Er sollte nicht hier sein. Er sollte es nicht auf diese Art erfahren.
Die Zeit scheint stehen zu bleiben.
Ich kann ihn nicht weiter anlügen. »Ich bin eine Hexe.«
Kapitel 18
Er guckt – wie? Enttäuscht?
Sein Blick ist unergründlich. Der einzige Anhaltspunkt ist die gerunzelte Stirn, die Falte zwischen den Augenbrauen.
»Das hast du mir nicht erzählt«, sagt er.
»Nein.«
»Warum nicht?«
Wie soll ich das erklären? Er denkt, ich wäre mutig und stark, aber das bin ich nicht. Noch nicht einmal halb so sehr, wie ich es gern wäre. Manchmal bin ich auch einfach nur verängstigt und unsicher. Und jetzt vereine ich gerade so viele Gefühle in mir – ich bin verzweifelt und verärgert und sehr, sehr verbittert, weil ich diejenige bin, die all dies richten soll. Wenn ich das zugeben würde – was würde er dann von mir denken?

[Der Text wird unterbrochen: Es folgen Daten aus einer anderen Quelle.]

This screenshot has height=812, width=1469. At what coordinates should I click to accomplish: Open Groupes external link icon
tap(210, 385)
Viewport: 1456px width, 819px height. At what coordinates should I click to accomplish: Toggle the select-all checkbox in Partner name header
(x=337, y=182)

Ich will ihn nicht aufgeben. Aber ihm zu sagen, was ich für ihn empfinde, wie wichtig er mir innerhalb von ein paar Wochen geworden ist –
Ich weiß nicht, ob ich den Mut dazu habe.
»Ich dachte, du würdest es dir vielleicht denken«, sage ich leise. »Als ich gekommen bin, um in das Prozessregister zu sehen.«
Er schüttelt den Kopf. »Ich dachte, dass vielleicht eine deiner Schwestern – «
»Wir alle drei. Und wir sind nicht nur irgendwelche Feld-, Wald- und Wiesenhexen. Wir sind Teil einer Prophezeiung. Du – ich nehme an, du hast es gerade gehört.«
Er zuckt mit den Schultern. »Du hast geschrien.«
Ich sehe Marianne an, die uns beide aufmerksam beobachtet. Ich frage mich, wie viel sie sich denken kann.
»Ich weiß nicht mehr, was ich tun soll«, sage ich mit schwacher Stimme. »Sie werden mich zwingen, nach New London zu gehen. Die Prophezeiung sagt, dass eine von uns entweder eine zweite Schreckensherrschaft herbeiführen oder die Hexen wieder zurück an die Macht bringen wird. Sie denken, dass ich es bin, und die Schwesternschaft – das sind alles Hexen und – ich werde Chatham für immer verlassen müssen und – «
Mir versagt die Stimme. Ich schlucke die Tränen hinunter und verberge das Gesicht in meinen Händen. Ich atme gleichmäßig – ein, aus, ein, aus – und versuche, mich zu beherrschen.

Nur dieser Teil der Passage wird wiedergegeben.